= What is required =
Copy the following lines verbatim, without altering any character.
══════════════════════════════
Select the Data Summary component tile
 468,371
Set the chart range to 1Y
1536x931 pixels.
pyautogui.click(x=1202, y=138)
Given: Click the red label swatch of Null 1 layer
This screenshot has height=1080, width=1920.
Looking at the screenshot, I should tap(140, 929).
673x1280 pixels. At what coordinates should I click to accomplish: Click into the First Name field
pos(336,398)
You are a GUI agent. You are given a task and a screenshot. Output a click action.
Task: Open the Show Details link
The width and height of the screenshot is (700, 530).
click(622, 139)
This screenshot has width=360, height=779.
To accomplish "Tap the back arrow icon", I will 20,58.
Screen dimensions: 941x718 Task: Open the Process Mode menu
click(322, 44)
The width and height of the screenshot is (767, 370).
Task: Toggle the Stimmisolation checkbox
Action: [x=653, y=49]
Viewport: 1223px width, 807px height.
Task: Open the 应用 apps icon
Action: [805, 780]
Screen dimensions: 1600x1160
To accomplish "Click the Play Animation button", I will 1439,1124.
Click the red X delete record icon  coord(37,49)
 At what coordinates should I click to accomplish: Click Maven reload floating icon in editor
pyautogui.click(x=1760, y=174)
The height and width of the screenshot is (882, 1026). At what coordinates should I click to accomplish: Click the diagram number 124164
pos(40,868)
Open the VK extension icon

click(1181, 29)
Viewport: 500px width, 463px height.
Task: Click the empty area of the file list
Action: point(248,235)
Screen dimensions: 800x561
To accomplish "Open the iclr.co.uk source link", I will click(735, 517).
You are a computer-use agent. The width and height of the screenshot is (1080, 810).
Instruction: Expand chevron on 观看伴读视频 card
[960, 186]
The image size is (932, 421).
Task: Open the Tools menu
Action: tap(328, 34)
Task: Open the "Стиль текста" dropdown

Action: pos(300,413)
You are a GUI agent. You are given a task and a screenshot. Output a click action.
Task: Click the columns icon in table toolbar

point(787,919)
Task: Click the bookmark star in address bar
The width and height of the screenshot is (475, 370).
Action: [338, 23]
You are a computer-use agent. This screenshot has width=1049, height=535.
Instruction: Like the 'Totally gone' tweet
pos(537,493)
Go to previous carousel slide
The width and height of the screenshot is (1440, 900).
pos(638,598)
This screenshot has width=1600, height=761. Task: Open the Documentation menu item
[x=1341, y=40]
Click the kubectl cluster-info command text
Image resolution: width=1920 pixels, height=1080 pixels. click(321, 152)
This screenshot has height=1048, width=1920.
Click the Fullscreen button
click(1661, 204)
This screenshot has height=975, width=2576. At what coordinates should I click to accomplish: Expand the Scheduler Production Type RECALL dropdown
══════════════════════════════
= Result for this exercise =
Select the Data Summary component tile
 468,371
Set the chart range to 1Y
1536x931 pixels.
pyautogui.click(x=1202, y=138)
Given: Click the red label swatch of Null 1 layer
This screenshot has height=1080, width=1920.
Looking at the screenshot, I should tap(140, 929).
673x1280 pixels. At what coordinates should I click to accomplish: Click into the First Name field
pos(336,398)
You are a GUI agent. You are given a task and a screenshot. Output a click action.
Task: Open the Show Details link
The width and height of the screenshot is (700, 530).
click(622, 139)
This screenshot has width=360, height=779.
To accomplish "Tap the back arrow icon", I will 20,58.
Screen dimensions: 941x718 Task: Open the Process Mode menu
click(322, 44)
The width and height of the screenshot is (767, 370).
Task: Toggle the Stimmisolation checkbox
Action: [x=653, y=49]
Viewport: 1223px width, 807px height.
Task: Open the 应用 apps icon
Action: [805, 780]
Screen dimensions: 1600x1160
To accomplish "Click the Play Animation button", I will 1439,1124.
Click the red X delete record icon  coord(37,49)
 At what coordinates should I click to accomplish: Click Maven reload floating icon in editor
pyautogui.click(x=1760, y=174)
The height and width of the screenshot is (882, 1026). At what coordinates should I click to accomplish: Click the diagram number 124164
pos(40,868)
Open the VK extension icon

click(1181, 29)
Viewport: 500px width, 463px height.
Task: Click the empty area of the file list
Action: point(248,235)
Screen dimensions: 800x561
To accomplish "Open the iclr.co.uk source link", I will click(735, 517).
You are a computer-use agent. The width and height of the screenshot is (1080, 810).
Instruction: Expand chevron on 观看伴读视频 card
[960, 186]
The image size is (932, 421).
Task: Open the Tools menu
Action: tap(328, 34)
Task: Open the "Стиль текста" dropdown

Action: pos(300,413)
You are a GUI agent. You are given a task and a screenshot. Output a click action.
Task: Click the columns icon in table toolbar

point(787,919)
Task: Click the bookmark star in address bar
The width and height of the screenshot is (475, 370).
Action: [338, 23]
You are a computer-use agent. This screenshot has width=1049, height=535.
Instruction: Like the 'Totally gone' tweet
pos(537,493)
Go to previous carousel slide
The width and height of the screenshot is (1440, 900).
pos(638,598)
This screenshot has width=1600, height=761. Task: Open the Documentation menu item
[x=1341, y=40]
Click the kubectl cluster-info command text
Image resolution: width=1920 pixels, height=1080 pixels. click(321, 152)
This screenshot has height=1048, width=1920.
Click the Fullscreen button
click(1661, 204)
This screenshot has height=975, width=2576. At what coordinates should I click to accomplish: Expand the Scheduler Production Type RECALL dropdown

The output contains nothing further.